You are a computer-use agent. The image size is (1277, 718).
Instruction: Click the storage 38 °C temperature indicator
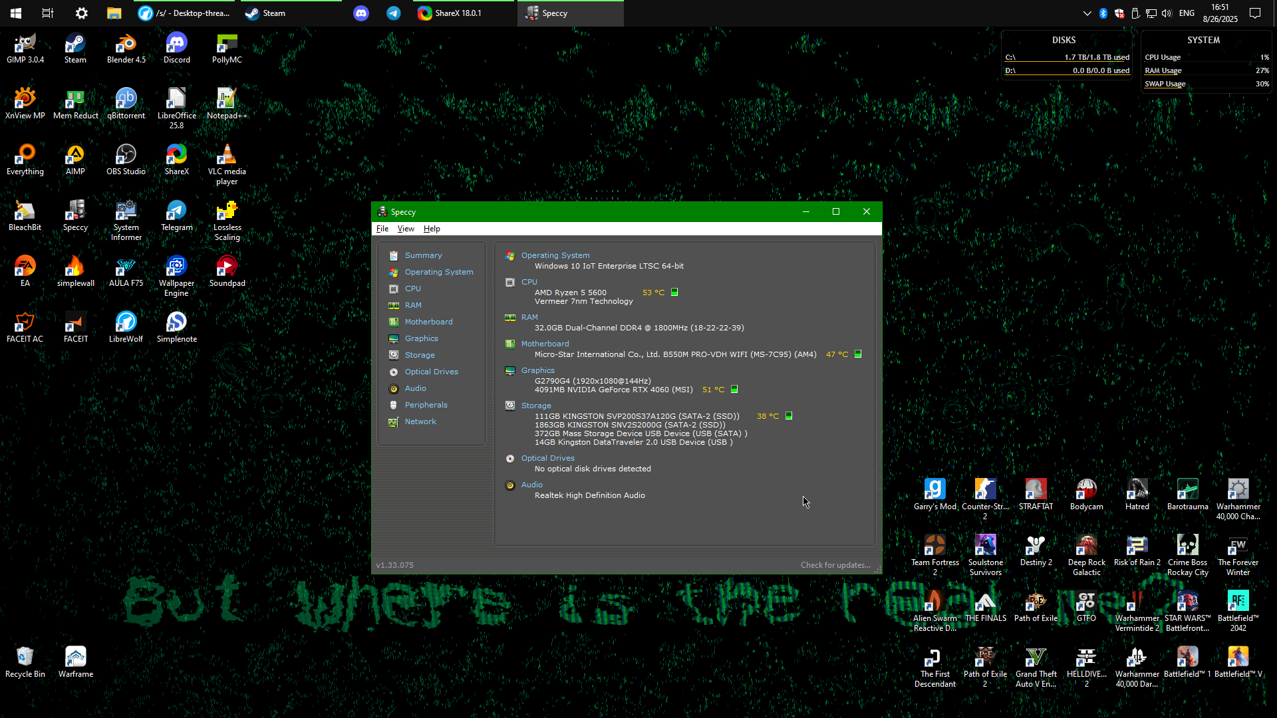click(789, 416)
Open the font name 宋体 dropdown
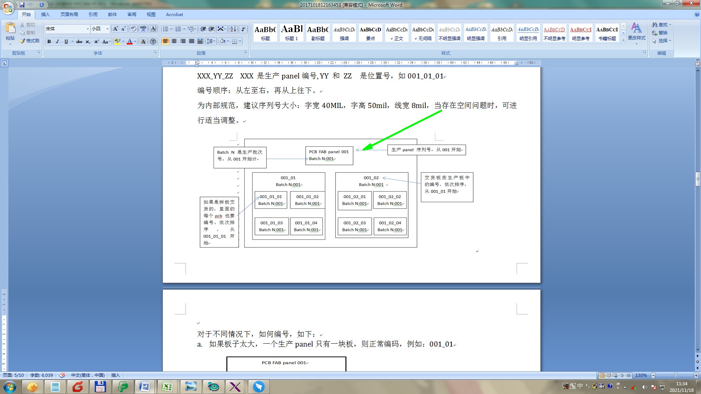The height and width of the screenshot is (394, 701). (x=88, y=29)
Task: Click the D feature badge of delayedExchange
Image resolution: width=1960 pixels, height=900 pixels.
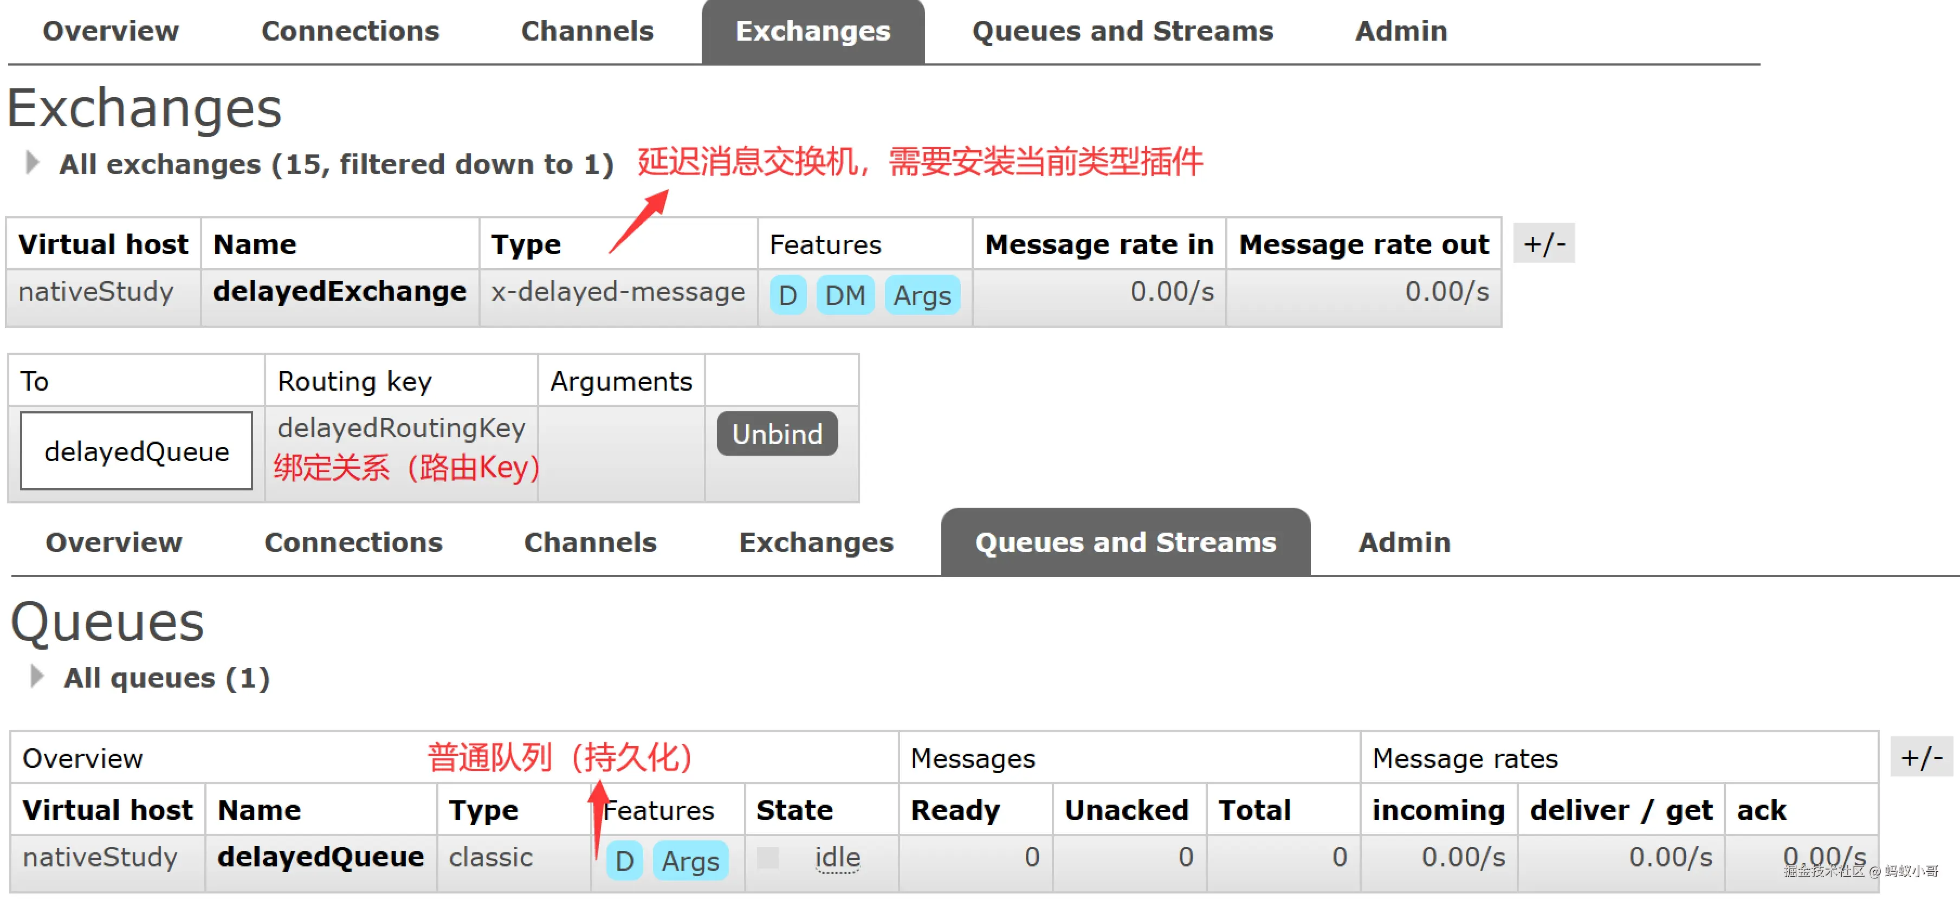Action: (x=788, y=295)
++++
The task: All of the data must be repeated exactly, except for the pictures.

Written answer:
You are a computer-use agent. The image size is (1277, 718).
Instruction: Click the storage 38 °C temperature indicator
click(789, 416)
Open the font name 宋体 dropdown
The height and width of the screenshot is (394, 701). (x=88, y=29)
Task: Click the D feature badge of delayedExchange
Image resolution: width=1960 pixels, height=900 pixels.
Action: (x=788, y=295)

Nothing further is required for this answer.